The alternance of mountainous wedges and isolated valleys (i.e. Endorheismendhoreic[/glossary]) which is characteristic of Lengguru was completed 7 million years ago.

First a link…

At the beginning of its genesis, the Lengguru massif acted as a terrestrial bridge between primitive New-Guinea and the Bird’s Head Peninsula – a block of continental crust which separated from Australia more than 30 million years ago and moved closer under the impulse of tectonic movements – potentially enabling exchanges between their respective fauna. More to the East, new subduction occurrences further allowed the formation of the mountainous range dividing New-Guinea lengthwise, with more than 5,000 metre high summits (16,500 ft.).

… then a natural barrier

Later, rising by several centimetres each year, Lengguru probably acted quickly as an organisms dispersal barrier between the Bird’s Head Peninsula and New-Guinea, on the one hand, and the Northern and Southern parts of New-Guinea on the other.
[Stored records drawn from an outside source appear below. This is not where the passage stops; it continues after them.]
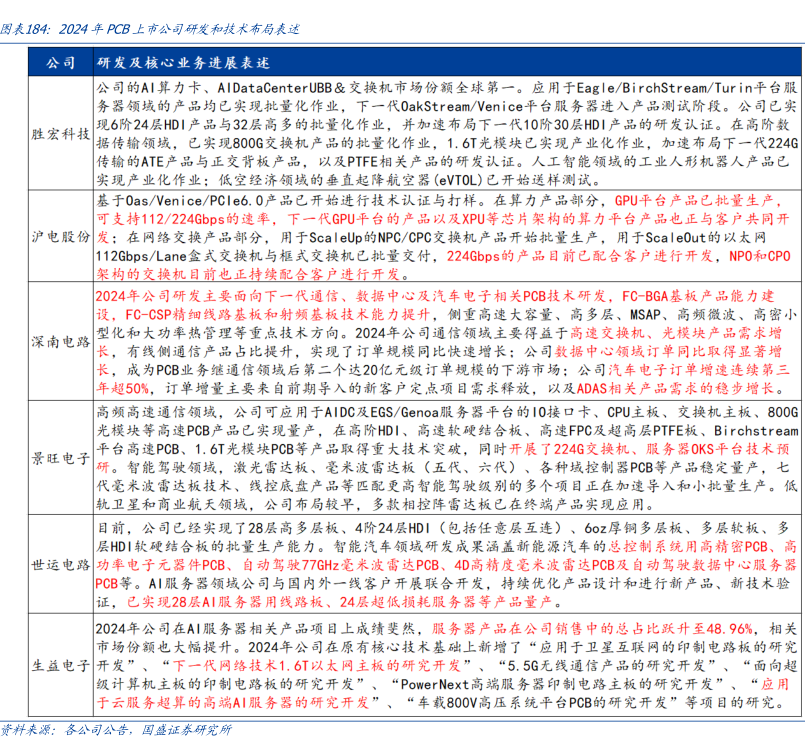This screenshot has height=741, width=805.
Task: Click the 研发及核心业务进展表述 column header
Action: (183, 62)
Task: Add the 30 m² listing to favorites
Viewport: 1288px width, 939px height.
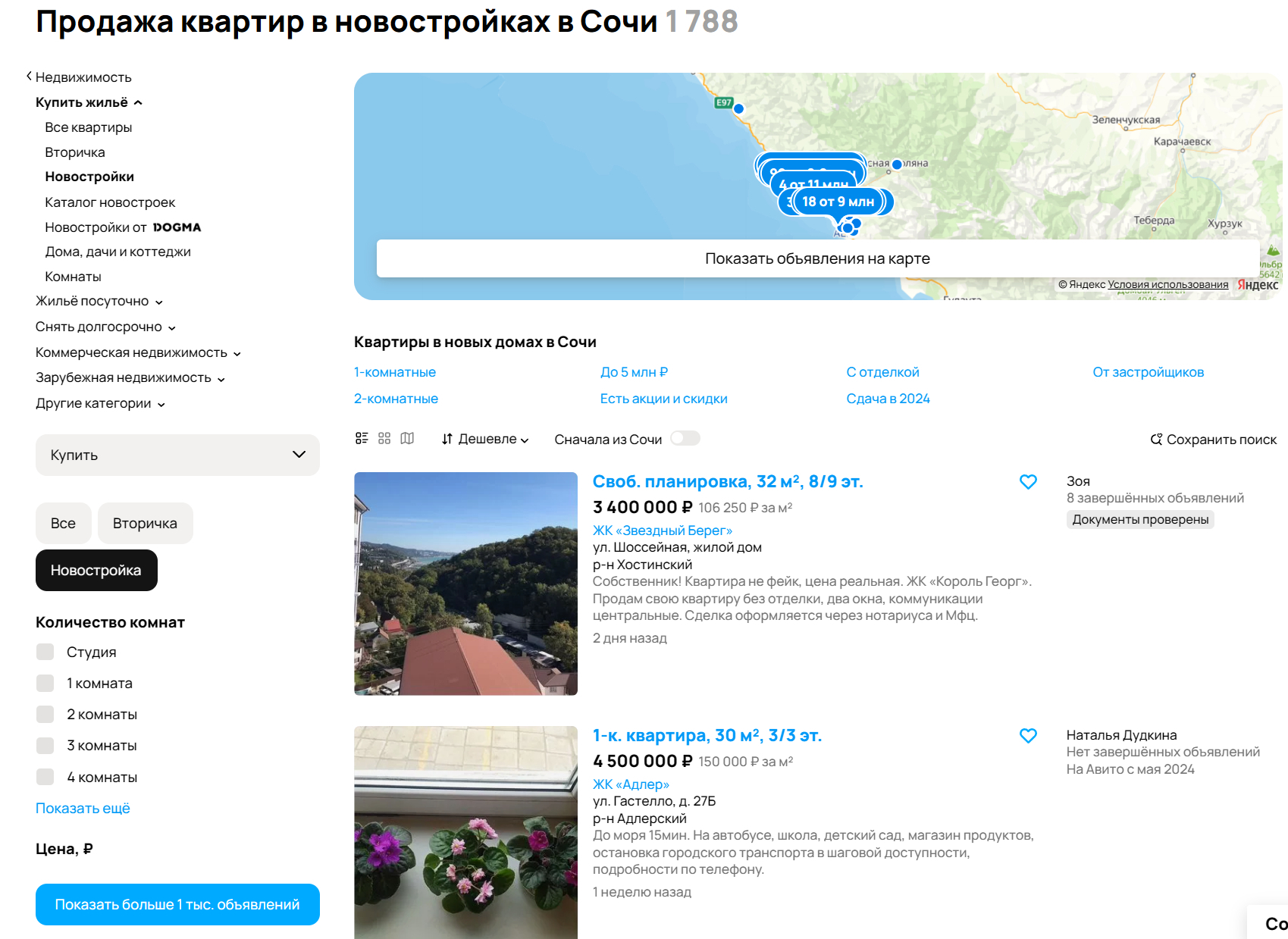Action: click(1028, 736)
The significant rates of endemism that characterize the zoological populations of these three bio-geographical regions could therefore be due to the orogenesis of Lengguru and the great cordillera.

The discovery of primitive species, isolate within the heart of Lengguru for over 10 million years, will allow to test this theory, and also to calibrate through time the biological diversification processes for all the studied groups.